The 2nd Appellant equally sworn denied the charges and explained his arrest. Both Appellants indicated that those who arrested them also took their hat, marvin and shirts.
When this appeal came up for hearing police constable No.37664 Edward Sang produced an abstract of occurrence book number 5 of 11/5/2009 which had been requested for by the 1st Appellant. The Appellants presented the Court with written submissions mainly expounding on their grounds of appeal. The learned State Counsel Mr. Miiri opposed the appeal submitting that the evidence was overwhelming.
We have analysed the evidence on record and also considered all the submissions presented to us by the Appellants and the learned State Counsel. The two appeals were consolidated as they arise from one Judgment.
The 1st issue that confronts us is that of establishing if indeed the offence of Robbery with Violence occurred. The first ingredient is of Robbery with Violence is stealing. The 2nd ingredient is as defined in section 296(2) Penal Code which provides;
“If the offender is armed with any dangerous or offensive weapon or instrument, or is in company with one or more other person or persons, or if, at or immediately before or immediately after the time of the robbery, he wounds, beats, strikes or uses any other personal violence to any”.

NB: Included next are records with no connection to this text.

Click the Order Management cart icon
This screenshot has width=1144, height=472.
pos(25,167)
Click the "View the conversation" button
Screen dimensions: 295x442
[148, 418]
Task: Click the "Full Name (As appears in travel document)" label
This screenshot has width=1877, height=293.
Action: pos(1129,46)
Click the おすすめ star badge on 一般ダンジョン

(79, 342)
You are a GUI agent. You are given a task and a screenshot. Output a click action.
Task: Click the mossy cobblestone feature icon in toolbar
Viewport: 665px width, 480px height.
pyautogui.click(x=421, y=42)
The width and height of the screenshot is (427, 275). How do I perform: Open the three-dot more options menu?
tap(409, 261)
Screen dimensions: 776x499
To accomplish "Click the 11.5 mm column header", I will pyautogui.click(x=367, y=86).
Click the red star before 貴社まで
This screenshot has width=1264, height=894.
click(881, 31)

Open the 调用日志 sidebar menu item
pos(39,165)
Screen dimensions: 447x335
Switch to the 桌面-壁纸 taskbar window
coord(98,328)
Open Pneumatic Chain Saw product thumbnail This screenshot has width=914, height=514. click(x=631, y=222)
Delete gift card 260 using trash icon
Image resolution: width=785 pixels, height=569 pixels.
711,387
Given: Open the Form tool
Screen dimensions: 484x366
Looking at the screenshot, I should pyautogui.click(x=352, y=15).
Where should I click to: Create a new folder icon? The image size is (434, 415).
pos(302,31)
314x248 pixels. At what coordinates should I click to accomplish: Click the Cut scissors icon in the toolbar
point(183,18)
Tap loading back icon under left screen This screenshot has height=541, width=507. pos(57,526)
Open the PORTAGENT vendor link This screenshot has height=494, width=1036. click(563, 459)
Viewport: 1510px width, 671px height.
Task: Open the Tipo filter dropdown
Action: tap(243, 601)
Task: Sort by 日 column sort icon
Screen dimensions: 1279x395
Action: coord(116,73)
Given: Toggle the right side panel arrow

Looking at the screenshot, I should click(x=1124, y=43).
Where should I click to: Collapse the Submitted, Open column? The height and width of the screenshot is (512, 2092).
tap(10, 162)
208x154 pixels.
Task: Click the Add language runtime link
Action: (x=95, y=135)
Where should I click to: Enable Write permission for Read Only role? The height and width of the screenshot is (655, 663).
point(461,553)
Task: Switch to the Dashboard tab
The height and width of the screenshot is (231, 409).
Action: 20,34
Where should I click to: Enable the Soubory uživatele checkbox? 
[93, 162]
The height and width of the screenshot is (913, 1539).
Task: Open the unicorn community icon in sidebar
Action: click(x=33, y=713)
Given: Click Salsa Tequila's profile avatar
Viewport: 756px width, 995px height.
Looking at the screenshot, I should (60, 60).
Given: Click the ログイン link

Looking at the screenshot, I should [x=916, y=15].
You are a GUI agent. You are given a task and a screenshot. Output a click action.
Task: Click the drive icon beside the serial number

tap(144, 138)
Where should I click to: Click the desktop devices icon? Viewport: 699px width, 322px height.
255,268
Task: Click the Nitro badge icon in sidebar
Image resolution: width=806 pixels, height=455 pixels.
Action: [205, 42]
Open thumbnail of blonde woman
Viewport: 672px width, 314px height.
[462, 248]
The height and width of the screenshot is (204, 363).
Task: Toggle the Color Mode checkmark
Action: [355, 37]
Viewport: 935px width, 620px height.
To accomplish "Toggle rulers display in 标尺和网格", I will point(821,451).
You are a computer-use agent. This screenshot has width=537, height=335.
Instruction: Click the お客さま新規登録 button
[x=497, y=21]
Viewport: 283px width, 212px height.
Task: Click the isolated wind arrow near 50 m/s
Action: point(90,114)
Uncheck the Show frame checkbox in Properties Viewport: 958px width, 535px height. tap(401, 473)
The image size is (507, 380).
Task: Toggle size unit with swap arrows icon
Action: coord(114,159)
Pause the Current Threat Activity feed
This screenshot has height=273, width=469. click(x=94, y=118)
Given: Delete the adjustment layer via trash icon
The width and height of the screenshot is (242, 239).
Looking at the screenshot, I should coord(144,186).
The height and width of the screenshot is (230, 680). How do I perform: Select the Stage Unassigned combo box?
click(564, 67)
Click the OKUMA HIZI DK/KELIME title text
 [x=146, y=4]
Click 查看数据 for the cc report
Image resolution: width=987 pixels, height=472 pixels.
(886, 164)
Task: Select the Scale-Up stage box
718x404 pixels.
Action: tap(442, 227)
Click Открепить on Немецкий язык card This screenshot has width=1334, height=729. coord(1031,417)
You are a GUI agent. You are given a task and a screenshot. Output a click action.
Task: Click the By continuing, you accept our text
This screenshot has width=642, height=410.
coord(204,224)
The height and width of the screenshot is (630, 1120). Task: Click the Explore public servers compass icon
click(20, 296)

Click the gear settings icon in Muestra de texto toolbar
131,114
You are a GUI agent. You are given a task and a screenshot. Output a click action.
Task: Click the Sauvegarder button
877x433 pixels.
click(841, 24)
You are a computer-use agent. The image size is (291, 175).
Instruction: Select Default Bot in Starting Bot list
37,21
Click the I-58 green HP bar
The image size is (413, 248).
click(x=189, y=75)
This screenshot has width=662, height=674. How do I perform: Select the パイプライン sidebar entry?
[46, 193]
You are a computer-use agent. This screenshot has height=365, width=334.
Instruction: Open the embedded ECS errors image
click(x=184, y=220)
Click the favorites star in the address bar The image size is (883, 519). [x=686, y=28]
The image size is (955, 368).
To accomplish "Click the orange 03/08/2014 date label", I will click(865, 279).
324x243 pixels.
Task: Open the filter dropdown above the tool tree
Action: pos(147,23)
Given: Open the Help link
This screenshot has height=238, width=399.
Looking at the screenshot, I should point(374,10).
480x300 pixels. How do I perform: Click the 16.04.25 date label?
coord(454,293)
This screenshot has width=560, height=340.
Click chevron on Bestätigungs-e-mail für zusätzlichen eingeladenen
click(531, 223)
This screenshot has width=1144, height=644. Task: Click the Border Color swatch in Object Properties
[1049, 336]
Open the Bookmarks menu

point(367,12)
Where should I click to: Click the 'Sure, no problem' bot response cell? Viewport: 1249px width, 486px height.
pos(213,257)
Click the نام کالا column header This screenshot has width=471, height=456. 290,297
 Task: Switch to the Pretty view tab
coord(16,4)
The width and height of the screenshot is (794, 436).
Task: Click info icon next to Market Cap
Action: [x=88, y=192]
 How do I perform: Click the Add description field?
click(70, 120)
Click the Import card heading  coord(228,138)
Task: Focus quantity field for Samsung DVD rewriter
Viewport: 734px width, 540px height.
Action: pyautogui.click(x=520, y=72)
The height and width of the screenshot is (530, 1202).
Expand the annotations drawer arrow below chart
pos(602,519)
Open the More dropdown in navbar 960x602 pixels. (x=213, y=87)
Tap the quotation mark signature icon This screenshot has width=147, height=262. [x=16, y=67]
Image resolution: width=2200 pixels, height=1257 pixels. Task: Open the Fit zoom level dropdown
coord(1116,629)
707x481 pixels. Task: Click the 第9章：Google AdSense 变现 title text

PW2 indicated that she was carrying shs.32,700/= which she was taking to the Bank. Her boyfriend (PW2) who was with her did not know how much she was carrying but he was taking her to the Bank. The investigating officer (PW3) established that what was stolen was shs.12,900/=. The charge sheet indicates that what was stolen was shs.13,700/=. This is the subject of count 1. Inspite of these minor contradictions in the exact figure of how much was stolen we are satisfied that theft of money occurred. We are guided by the case of NJUGUNA -V- REPUBLIC [2003]EA 206. Both PW1 and PW2 have also by evidence confirmed that the attackers were armed with pangas and indeed PW1 was injured as confirmed by the evidence of PW5 and the P3 form (EXB1). We are therefore satisfied that a robbery with violence occurred as per count 1.
The 2nd count of Robbery with Violence is abit disturbing. The evidence of PW1 and PW2 confirms that the phone the subject of this count was owned by PW2 but was in possession of PW1. As a person there was no stealing from PW2 and neither was any violence meted out on PW2. When he saw the attackers he took off into the bushes. Therefore at the time of the commission of this offence PW1 was a “special owner”as defined under section 268(1) of the Penal Code. The theft of the phone ought to have formed part of the particulars in the 1st count as it was stolen from PW1 and not PW2. Charging the Appellants in count 2 was wrong as nothing was stolen from PW2 and he was also not injured nor threatened with any violence. We therefore find that the offence of robbery with violence in count 1 was proved while that in count 2 was not.
The next issue we now wish to consider is whether the Appellants were among the people that robbed PW1. Before us are several grounds of appeal raised. We are consolidating them and addressing the element of identification.
This incident occurred at 9am which was broad daylight. The eye witnesses are two i.e. PW1 and PW2. Both of them say they identified two people who they knew as they resided in the same place with them. Immediately after the robbery incident PW1 and PW2 were assisted by a driver of Kengen company and taken to Gaturi Police Post and made a report. An abstract of the report vide Occurrence book No.5 of 11/5/2009 reads as follows;
ROBBERY: Now to the post is one Administration officer who is attached at new site Kiminda area by the name of ANISA KOI APC NO.2003077747. He alleges that on his way to Matuu he was stopped by six men all armed with pangas few kilometres from Gitaru barrier towards Kivaa. His customer by the name of Nancy Njeru who he was carrying was cut on his left hand by those people seriously and she was taken to Gitaru dispensary and then to Embu General Hospital escorted by CPL David Otieno, boarding ambulance registration number KAY 042V driven by Kengen driver Gatumbu – further police information to follow.
This report was made by PW2 who is an AP officer. He did not anywhere report that he knew any of the attackers as John and Mutisya let alone the Appellants. He did not say that if he saw the two he could identify them. This was on 11/5/2009 at 9. 50am. PW1 and PW2 have insisted that they gave the names of the attackers to the police officers. It was the duty of the prosecution to avail such evidence to the Court for its consideration. Failure to do so confirms that the complainants are not sure of the identity of the attackers. This is what the Court of Appeal stated in the case of SIMIYU & ANOTHER [2005]1 KLR 193;
1. In every case in which there is a question as to the identity of the accused, the fact of there having been a description given and the terms of that description are matters of the highest importance of which evidence ought always to be given first of all by person or persons who gave description and purport to identify the accused, and then by the person or persons to whom the description was given.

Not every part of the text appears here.